Directions for this task ▸
Quote only the lines from the top of the listing below down to and including the line with "Casino près de".
▼
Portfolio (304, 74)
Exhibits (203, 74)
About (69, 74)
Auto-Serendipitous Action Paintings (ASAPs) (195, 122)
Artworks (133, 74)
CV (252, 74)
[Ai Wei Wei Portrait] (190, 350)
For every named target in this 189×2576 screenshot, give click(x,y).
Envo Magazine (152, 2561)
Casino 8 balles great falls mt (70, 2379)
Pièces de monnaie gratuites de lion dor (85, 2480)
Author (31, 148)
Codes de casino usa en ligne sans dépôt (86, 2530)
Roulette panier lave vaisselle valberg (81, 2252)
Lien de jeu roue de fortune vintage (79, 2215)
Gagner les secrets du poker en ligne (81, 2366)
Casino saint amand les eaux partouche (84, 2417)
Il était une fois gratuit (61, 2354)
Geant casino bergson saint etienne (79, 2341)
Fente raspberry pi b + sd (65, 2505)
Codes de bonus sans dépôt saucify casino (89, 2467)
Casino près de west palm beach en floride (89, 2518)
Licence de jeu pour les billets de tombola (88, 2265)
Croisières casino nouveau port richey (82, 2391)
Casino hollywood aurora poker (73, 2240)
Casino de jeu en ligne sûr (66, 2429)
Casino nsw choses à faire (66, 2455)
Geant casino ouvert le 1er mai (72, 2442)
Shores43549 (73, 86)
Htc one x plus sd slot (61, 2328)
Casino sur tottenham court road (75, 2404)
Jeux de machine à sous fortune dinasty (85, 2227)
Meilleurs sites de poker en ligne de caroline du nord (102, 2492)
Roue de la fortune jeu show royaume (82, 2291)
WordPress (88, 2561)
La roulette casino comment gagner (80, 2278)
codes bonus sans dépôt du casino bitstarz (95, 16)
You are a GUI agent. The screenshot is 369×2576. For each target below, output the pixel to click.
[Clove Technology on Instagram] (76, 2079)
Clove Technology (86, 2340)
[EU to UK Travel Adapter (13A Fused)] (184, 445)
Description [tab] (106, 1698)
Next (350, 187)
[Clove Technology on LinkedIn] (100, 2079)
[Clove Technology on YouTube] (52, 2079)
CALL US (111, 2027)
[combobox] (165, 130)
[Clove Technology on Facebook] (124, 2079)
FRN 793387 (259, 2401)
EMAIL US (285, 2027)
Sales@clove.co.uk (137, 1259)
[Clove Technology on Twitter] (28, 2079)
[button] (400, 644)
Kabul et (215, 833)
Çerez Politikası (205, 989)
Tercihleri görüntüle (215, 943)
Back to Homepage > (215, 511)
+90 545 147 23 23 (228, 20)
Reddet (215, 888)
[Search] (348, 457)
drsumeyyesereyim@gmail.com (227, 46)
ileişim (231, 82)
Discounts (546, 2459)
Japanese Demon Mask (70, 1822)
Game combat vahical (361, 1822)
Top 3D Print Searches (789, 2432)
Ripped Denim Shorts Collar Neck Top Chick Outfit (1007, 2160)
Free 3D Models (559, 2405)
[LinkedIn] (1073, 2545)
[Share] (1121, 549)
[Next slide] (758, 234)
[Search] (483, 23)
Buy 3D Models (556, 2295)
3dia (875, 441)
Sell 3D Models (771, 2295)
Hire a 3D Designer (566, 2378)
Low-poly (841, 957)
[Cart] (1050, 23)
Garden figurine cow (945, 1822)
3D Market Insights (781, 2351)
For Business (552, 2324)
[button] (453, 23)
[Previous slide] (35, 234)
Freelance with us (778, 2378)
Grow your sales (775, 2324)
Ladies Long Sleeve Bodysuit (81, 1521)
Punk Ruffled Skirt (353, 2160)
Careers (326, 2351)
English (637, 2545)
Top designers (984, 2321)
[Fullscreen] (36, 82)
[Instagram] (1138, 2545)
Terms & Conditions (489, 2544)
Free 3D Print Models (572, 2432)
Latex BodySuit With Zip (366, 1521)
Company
▲
Answer to this task ▸
Portfolio (304, 74)
Exhibits (203, 74)
About (69, 74)
Auto-Serendipitous Action Paintings (ASAPs) (195, 122)
Artworks (133, 74)
CV (252, 74)
[Ai Wei Wei Portrait] (190, 350)
For every named target in this 189×2576 screenshot, give click(x,y).
Envo Magazine (152, 2561)
Casino 8 balles great falls mt (70, 2379)
Pièces de monnaie gratuites de lion dor (85, 2480)
Author (31, 148)
Codes de casino usa en ligne sans dépôt (86, 2530)
Roulette panier lave vaisselle valberg (81, 2252)
Lien de jeu roue de fortune vintage (79, 2215)
Gagner les secrets du poker en ligne (81, 2366)
Casino saint amand les eaux partouche (84, 2417)
Il était une fois gratuit (61, 2354)
Geant casino bergson saint etienne (79, 2341)
Fente raspberry pi b + sd (65, 2505)
Codes de bonus sans dépôt saucify casino (89, 2467)
Casino près de west palm beach en floride (89, 2518)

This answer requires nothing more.